Josefina de Diego, su nieta, ha escrito una minuciosa memoria de la familia en la que recuerda los días de su infancia en Arroyo Naranjo. Así describe la presencia de la abuela: “Oírle tocar el piano era siempre una fiesta, pero una fiesta como encantada porque había algo mágico, sobrecogedor, en ese instante en que se acomodaba en la banqueta, elevaba sus manos y las dejaba caer, suavemente, sobre el teclado amoroso”.

De hecho, el exergo que encabeza esta crónica, es una cancioncita francesa con la que Josefina anunciaba su presencia dominical en la quinta de Arroyo Naranjo. Cuando ella cantaba “ansi font, font, font”, los niños escuchaban “chifón, chifón” y corrían hacia el piano. Por eso, siempre le dijeron “abuelita Chifón”.

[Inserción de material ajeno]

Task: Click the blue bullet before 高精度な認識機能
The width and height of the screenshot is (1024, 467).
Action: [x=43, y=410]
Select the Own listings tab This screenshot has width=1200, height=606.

Cuando le pregunté a Bella cómo era Josefina, me contestó rápida: “Mi madre era una mujer sin convenciones. Tuvo seis hijos, pero perdió a los dos mayores muy pronto. Ambos se llamaron Felipe. Tú nada más analiza lo que significa ver morir a un hijo, el primero, con casi tres años de edad. Ella estaba devastada. Pero no guardaba luto, y al regreso del entierro se sentó al piano para tocar una y otra vez las melodías juguetonas, infantiles, que le gustaban al niño y ella había compuesto para él. Estuvo tocando toda la tarde y la noche, tocó hasta el amanecer. Esto ocurrió, antes de 1917, más o menos por esa época. El barrio donde vivía entonces, en Cárdenas, se escandalizó. Los vecinos nunca entendieron por qué lo hacía”.

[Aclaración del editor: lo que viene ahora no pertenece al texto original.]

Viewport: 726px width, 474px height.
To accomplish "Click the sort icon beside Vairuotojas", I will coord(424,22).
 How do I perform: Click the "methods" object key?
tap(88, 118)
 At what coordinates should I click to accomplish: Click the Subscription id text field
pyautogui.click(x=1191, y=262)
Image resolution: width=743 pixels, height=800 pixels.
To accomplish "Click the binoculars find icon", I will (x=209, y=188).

No tuvo una vida fácil. A su tercer Felipe, lo arrancaron de su lado cuando era muy pequeño, con la información de que la madre había muerto. Mientras, ella no paraba de buscarlo. Doce años después encontró a Felipe Dulzaides convertido en un adolescente que mostraba el talento musical que las prohibiciones de acercarse a un piano no habían logrado cancelar. La reunión con ese hijo cerraba el pasaje más doloroso de su vida.

En 1932, en plena tiranía de Machado, la economía de la familia se resintió, cuando el doctor García Marruz se quedó sin sus clases en la universidad. Aunque ya divorciados, él seguía sosteniendo a sus hijos, pero ya no ganaba lo suficiente. Entonces a Josefina se le ocurrió formar una orquesta de mujeres, convocó a su hermana Lola para el violín y a Ursisina, esposa del tío Ismael García Marruz, para las percusiones. Unas amigas, Ester y Teté, se hicieron cargo de la flauta y el cello. El piano, ni decirlo, era de Josefina.

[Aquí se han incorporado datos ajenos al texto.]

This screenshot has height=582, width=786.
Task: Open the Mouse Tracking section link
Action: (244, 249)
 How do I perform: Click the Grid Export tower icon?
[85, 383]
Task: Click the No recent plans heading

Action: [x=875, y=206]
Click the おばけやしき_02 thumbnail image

Bella recordaba: “Tenían un repertorio español que tocaban muy bien y fueron contratadas por el hotel Regina, que estaba frente al cine Campoamor, donde había una tabernita de ambiente hispano. Se consiguieron trajes de vuelos y empezaron a traer dinero para la casa”.

“Después de esa etapa”, añade Bella, “ya mamá no dejó de vivir de la música: montó repertorios, acompañó a cantantes y tocó como solista”. Cuando murió cumplía su primer año de pianista acompañante y repertorista en el ballet de Ana Leontieva. Un día, al regreso del trabajo sufrió un ataque cerebral. Sólo entonces se cerró su piano. La música había salvado a Josefina Badía de la amargura. Y es la música, principalmente ella, quien la mantiene viva entre sus descendientes.